EXERCISE: Recast the listing below as a numbered list, from the line with "The height and width of the screenshot is (480, 640)." up to and including the line with "(186, 434).", leaving out blank lines and the pictures.

LISTED RECORDS:
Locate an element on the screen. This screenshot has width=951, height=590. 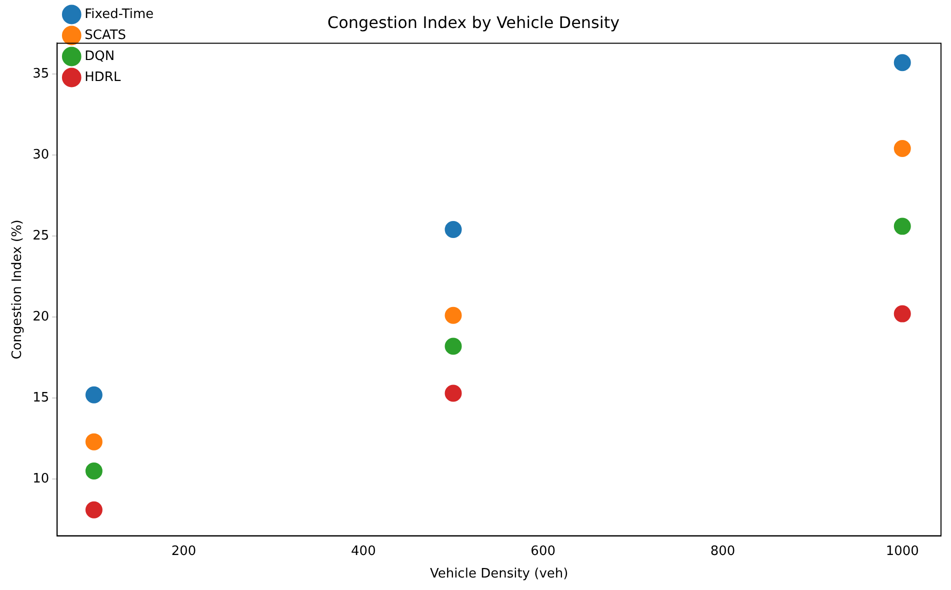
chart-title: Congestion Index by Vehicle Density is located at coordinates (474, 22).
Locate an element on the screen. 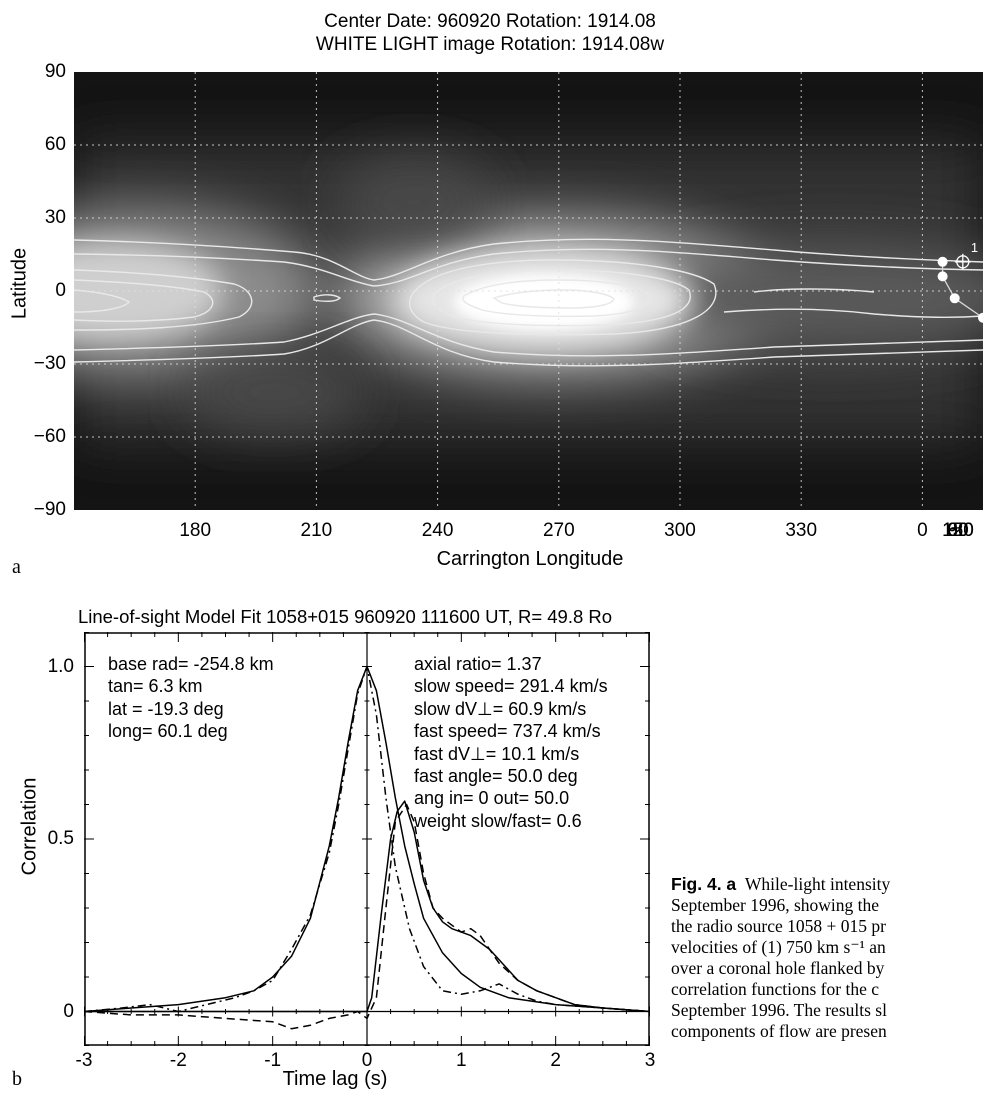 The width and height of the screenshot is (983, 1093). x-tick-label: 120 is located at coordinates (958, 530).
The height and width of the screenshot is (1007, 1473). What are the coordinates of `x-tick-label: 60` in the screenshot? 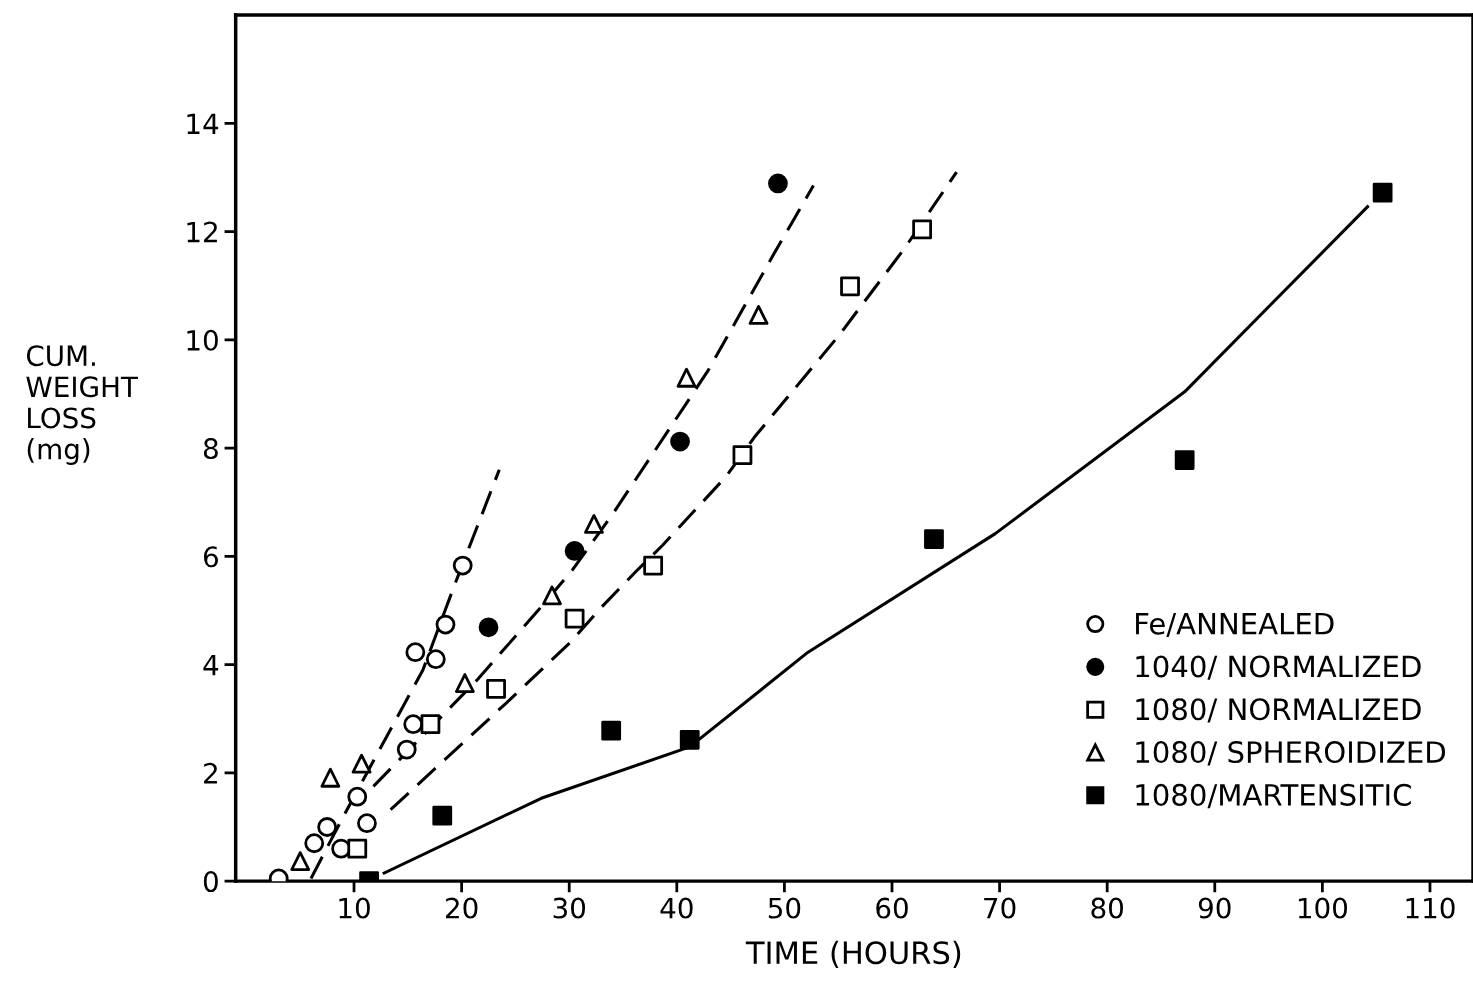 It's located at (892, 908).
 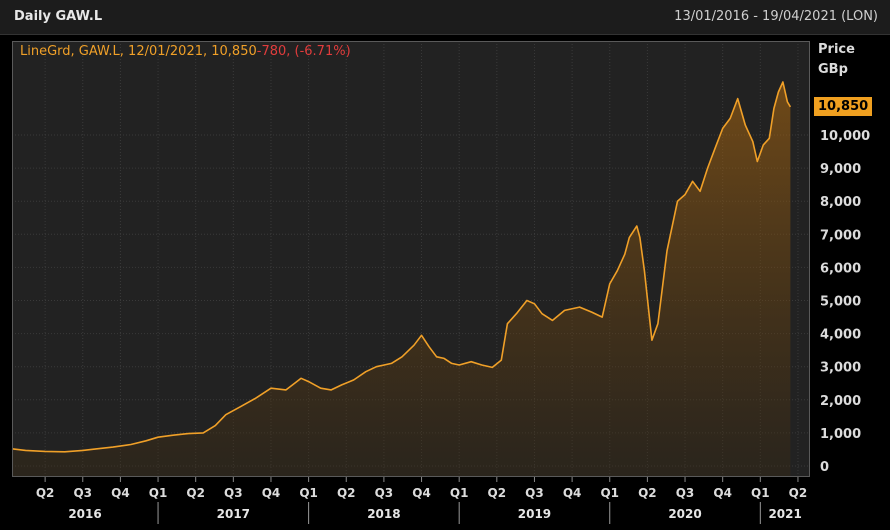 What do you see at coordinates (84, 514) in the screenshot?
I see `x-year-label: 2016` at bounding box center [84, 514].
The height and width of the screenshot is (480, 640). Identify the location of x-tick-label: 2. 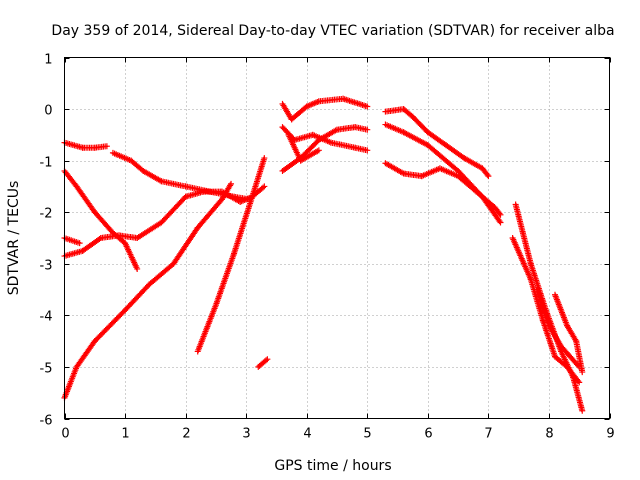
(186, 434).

* * *

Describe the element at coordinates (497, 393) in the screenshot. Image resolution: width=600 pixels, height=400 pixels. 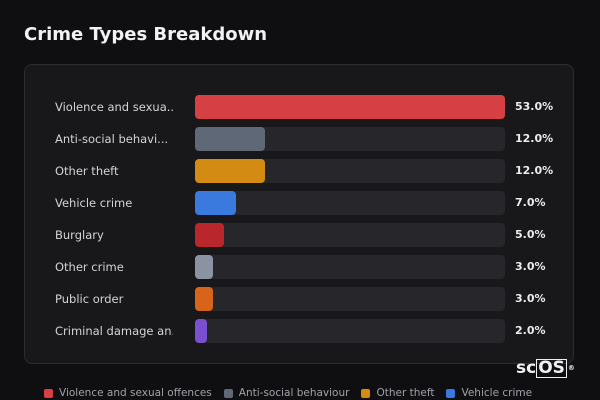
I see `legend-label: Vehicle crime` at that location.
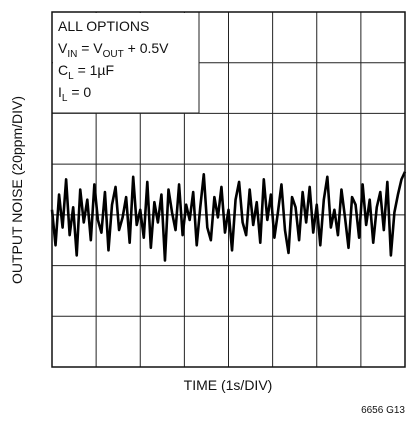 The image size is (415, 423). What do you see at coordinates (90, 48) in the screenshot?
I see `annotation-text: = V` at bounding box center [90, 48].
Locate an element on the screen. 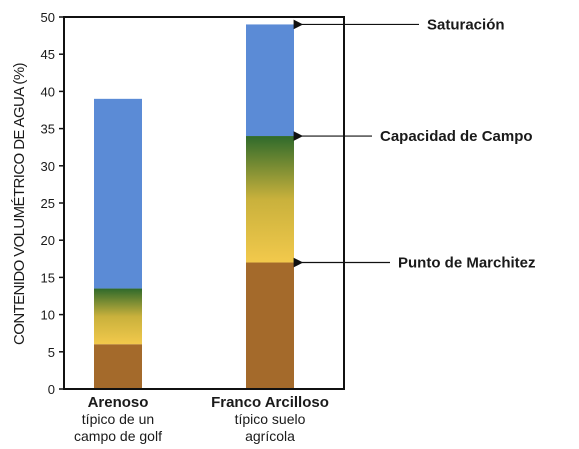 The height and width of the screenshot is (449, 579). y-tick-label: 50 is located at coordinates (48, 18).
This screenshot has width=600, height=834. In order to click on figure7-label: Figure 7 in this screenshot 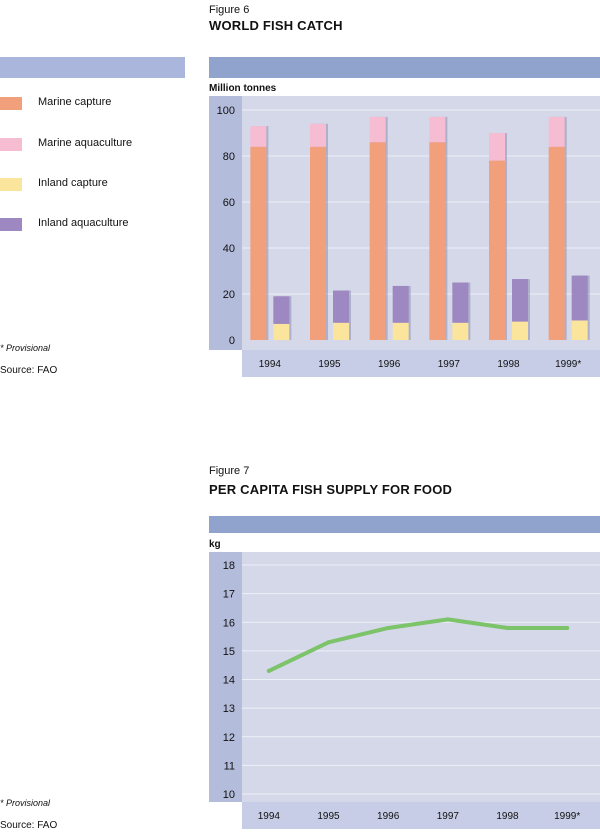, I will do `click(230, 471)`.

RESULT OF THIS TASK:
1. The height and width of the screenshot is (480, 640). Identify the location of x-tick-label: 2. 
2. (186, 434).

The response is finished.